TANGERANG SELATAN, CITRAKALTENG.COM – Penasihat hukum dari Kantor Hukum Boyamin Saiman CH Harno & Tatis mengirimkan surat permohonan perlindungan hukum kepada Ketua Mahkamah Agung Republik Indonesia. Surat ini berkaitan dengan penanganan perkara nomor 29/Pdt.G/2025/PN MTW di Pengadilan Negeri Muara Teweh yang dinilai memiliki sejumlah kejanggalan dari sisi teknis prosedur.

Dalam surat yang ditandatangani oleh Boyamin bin Saiman, S.H., Kurniawan Adi Nugroho, S.H., CH. Harno, S.H., Tati Suryati, S.H., M.T., Ardian Pratomo, S.H., dan Almas Tsaqibbirru Re A, S.H., yang bertindak mewakili Prianto bin Samsuri, diuraikan sejumlah poin keberatan.

Awalnya, putusan perkara yang telah berjalan sejak 13 Oktober 2025 ini diagendakan disampaikan pada Selasa, 14 April 2026 pukul 09.00 WIB. Namun, jadwal tersebut ditunda hingga 21 April 2026 dengan alasan Ketua Majelis Hakim sedang dinas ke luar daerah. Pihak penasihat hukum menilai alasan tersebut kurang tepat, karena penundaan seharusnya hanya dilakukan jika putusan belum siap, padahal perkara sudah berjalan lebih dari enam bulan.

Selain itu, jadwal baru penyampaian putusan yang ditetapkan pada 21 April 2026 pukul 09.00 WIB juga tidak berjalan sesuai rencana. Pihak penasihat hukum menyebutkan bahwa batas waktu pengunggahan dokumen dalam sistem pengadilan elektronik (e-court) seharusnya pukul 15.00 WIB, namun hingga pukul 17.00 WIB, putusan belum juga tersedia. Setelah dilakukan pengecekan berulang kali, pihak panitera hanya menyebutkan bahwa putusan masih dalam proses revisi.
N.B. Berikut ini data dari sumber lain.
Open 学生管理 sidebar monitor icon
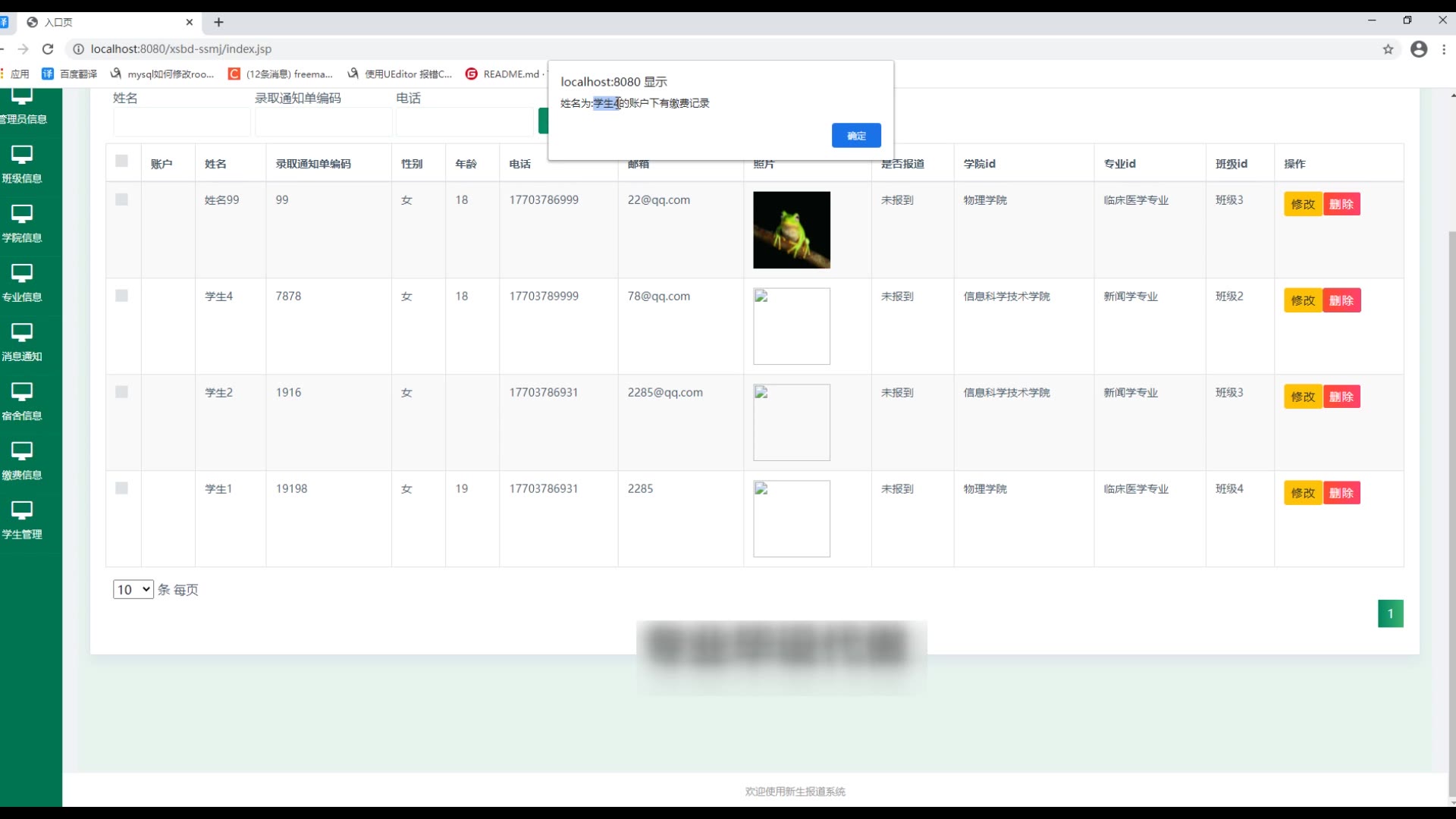Image resolution: width=1456 pixels, height=819 pixels. (x=22, y=510)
Hal yang paling menimbulkan pertanyaan adalah putusan baru disampaikan pada pukul 20.00 WIB atau di waktu malam hari, yang menurut penasihat hukum terasa sangat janggal dan tidak lazim terjadi dalam proses persidangan.

Selain masalah waktu, penasihat hukum juga menyampaikan kekecewaan karena meskipun Majelis Hakim telah melakukan pemeriksaan langsung ke lokasi untuk melihat bukti secara nyata, namun pada akhirnya putusan yang diambil hanya didasarkan pada aspek formalitas semata, tanpa mempertimbangkan fakta di lapangan secara mendalam.

Meskipun demikian, pihak penasihat hukum menegaskan tidak bermaksud menuduh atau meragukan integritas serta kemandirian Majelis Hakim. Mereka bahkan menyampaikan apresiasi karena hakim yang sama sebelumnya telah memutuskan perkara pidana dengan menempatkan klien mereka sebagai pihak yang tidak bersalah. Tujuan surat ini semata-mata agar hal-hal teknis yang mengganggu proses hukum seperti ini tidak terulang kembali di masa mendatang.